Carriage Roads & Stone Bridges
Carriage Roads & Stone Bridges

An amazing system of 45 miles of scenic carriage roads – closed to vehicular traffic, but wide open to walkers, bicyclists, and equestrians – winds through the mountains and valleys of Acadia National Park. An additional 12 miles of private carriage roads outside of the park boundary in the Seal Harbor area are also accessible to the public for hiking and horseback riding, but are closed to bicycles. In winter, the carriages roads are popular with cross-country skiers.

The construction of this elaborate system of carriage roads on Mount Desert Island was financed and closely supervised by John D. Rockefeller and his family from 1913 until their completion 27 years later in 1940. These 16-foot wide, fine gravel-surfaced roads are an excellent example of the broken-stone roads commonly used in the United States around the turn of the 20th century.

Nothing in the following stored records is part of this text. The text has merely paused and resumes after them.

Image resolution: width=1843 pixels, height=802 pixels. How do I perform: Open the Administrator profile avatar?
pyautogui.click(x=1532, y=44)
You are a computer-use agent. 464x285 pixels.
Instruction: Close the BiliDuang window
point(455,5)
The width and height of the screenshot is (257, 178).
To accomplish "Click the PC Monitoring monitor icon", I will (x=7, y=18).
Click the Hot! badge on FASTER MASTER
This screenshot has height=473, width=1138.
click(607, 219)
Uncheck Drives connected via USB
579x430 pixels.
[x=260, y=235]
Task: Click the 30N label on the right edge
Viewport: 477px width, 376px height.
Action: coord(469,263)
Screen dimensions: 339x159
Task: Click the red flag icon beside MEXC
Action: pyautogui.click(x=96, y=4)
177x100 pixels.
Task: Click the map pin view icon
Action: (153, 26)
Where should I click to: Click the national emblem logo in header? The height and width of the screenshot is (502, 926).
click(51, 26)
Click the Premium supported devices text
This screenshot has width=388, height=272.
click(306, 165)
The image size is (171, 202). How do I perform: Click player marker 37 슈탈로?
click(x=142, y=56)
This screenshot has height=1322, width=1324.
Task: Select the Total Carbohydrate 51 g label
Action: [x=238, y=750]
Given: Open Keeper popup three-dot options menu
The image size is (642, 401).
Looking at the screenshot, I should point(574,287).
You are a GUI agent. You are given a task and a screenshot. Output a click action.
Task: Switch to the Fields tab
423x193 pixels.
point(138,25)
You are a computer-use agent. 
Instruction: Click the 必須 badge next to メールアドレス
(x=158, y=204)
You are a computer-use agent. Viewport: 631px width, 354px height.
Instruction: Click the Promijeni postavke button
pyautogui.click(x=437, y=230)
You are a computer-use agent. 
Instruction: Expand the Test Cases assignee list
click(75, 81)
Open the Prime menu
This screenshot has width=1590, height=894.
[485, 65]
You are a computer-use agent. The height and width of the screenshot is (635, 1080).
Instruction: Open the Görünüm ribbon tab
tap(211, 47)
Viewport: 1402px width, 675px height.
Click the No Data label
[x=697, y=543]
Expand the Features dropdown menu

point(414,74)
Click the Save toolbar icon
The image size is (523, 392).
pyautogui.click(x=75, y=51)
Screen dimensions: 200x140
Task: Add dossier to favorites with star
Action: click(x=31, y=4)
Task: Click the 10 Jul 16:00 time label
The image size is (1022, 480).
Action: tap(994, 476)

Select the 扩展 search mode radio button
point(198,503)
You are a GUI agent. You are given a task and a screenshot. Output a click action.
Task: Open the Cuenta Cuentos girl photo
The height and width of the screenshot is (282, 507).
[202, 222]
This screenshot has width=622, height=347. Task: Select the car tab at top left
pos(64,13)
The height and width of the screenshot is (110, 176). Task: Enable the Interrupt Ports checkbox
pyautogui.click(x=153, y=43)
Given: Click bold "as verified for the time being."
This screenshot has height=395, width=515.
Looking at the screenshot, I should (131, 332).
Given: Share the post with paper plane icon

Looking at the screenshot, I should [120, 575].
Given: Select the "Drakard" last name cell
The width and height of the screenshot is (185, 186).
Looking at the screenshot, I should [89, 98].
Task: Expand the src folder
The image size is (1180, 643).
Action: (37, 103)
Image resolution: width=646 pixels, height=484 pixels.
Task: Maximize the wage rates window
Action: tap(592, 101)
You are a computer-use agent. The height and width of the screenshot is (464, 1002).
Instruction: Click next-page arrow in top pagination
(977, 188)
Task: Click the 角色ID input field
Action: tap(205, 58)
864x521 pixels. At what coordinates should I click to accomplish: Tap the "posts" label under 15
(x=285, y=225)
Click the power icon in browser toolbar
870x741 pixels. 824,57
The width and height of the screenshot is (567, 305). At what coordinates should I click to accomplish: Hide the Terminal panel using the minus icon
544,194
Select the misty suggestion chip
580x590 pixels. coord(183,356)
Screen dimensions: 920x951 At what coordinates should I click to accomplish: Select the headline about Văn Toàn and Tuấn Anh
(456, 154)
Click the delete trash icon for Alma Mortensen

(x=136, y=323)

The carriage roads are somewhat of an engineering marvel that required an enormous amount of hand labor to build. Large blocks of local granite, known as coping stones, line the roads and serve as guardrails. Elaborate cedar signposts at intersections direct carriage road users. Impressive gate lodges near Jordan Pond and Northeast Harbor welcome visitors in grand style.

Seventeen stone bridges, each unique in style and design, are constructed of native granite facing over steel-reinforced concrete. These lovely bridges span the many streams, waterfalls, roads, and cliffsides along the route of the carriage roads.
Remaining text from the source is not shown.